* [Your objective] Locate the line that contains "Men's Cologne (197, 1907)". Print it and each following line through the end of the listing, verbatim, and nothing more.

* [The data]

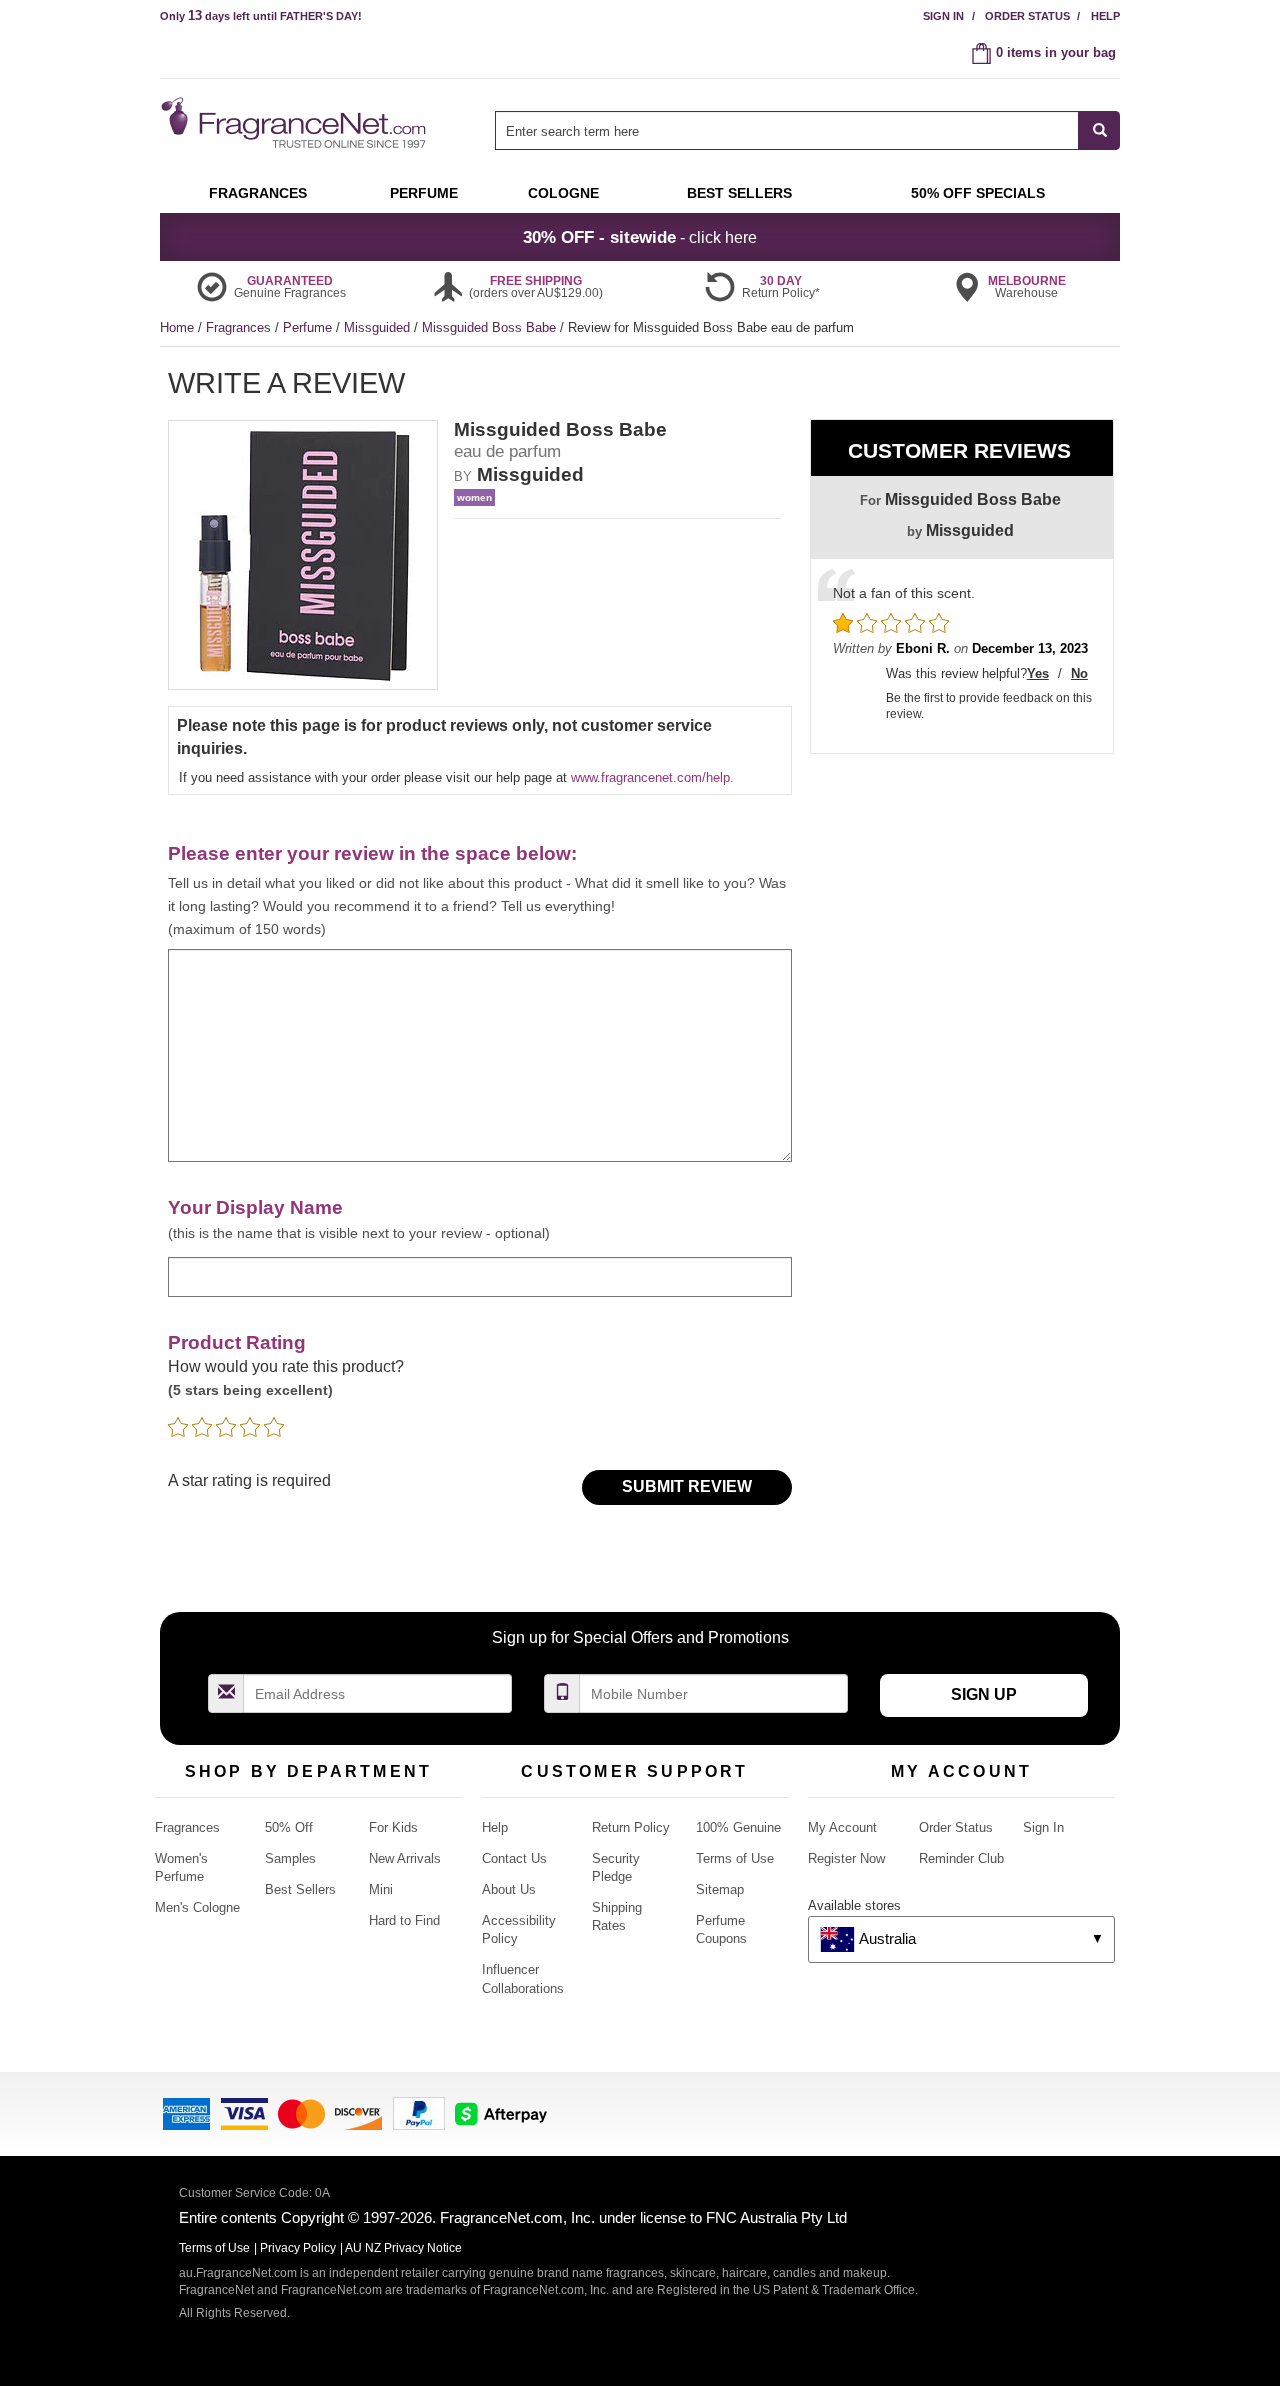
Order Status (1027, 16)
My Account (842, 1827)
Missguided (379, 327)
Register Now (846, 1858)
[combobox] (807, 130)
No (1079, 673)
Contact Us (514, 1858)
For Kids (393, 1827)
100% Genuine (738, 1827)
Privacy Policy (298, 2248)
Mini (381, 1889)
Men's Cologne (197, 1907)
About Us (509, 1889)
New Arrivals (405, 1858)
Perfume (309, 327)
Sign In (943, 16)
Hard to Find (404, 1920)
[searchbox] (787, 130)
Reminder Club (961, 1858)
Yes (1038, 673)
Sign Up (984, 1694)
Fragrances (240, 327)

* [Answer section]
Men's Cologne (197, 1907)
About Us (509, 1889)
New Arrivals (405, 1858)
Perfume (309, 327)
Sign In (943, 16)
Hard to Find (404, 1920)
[searchbox] (787, 130)
Reminder Club (961, 1858)
Yes (1038, 673)
Sign Up (984, 1694)
Fragrances (240, 327)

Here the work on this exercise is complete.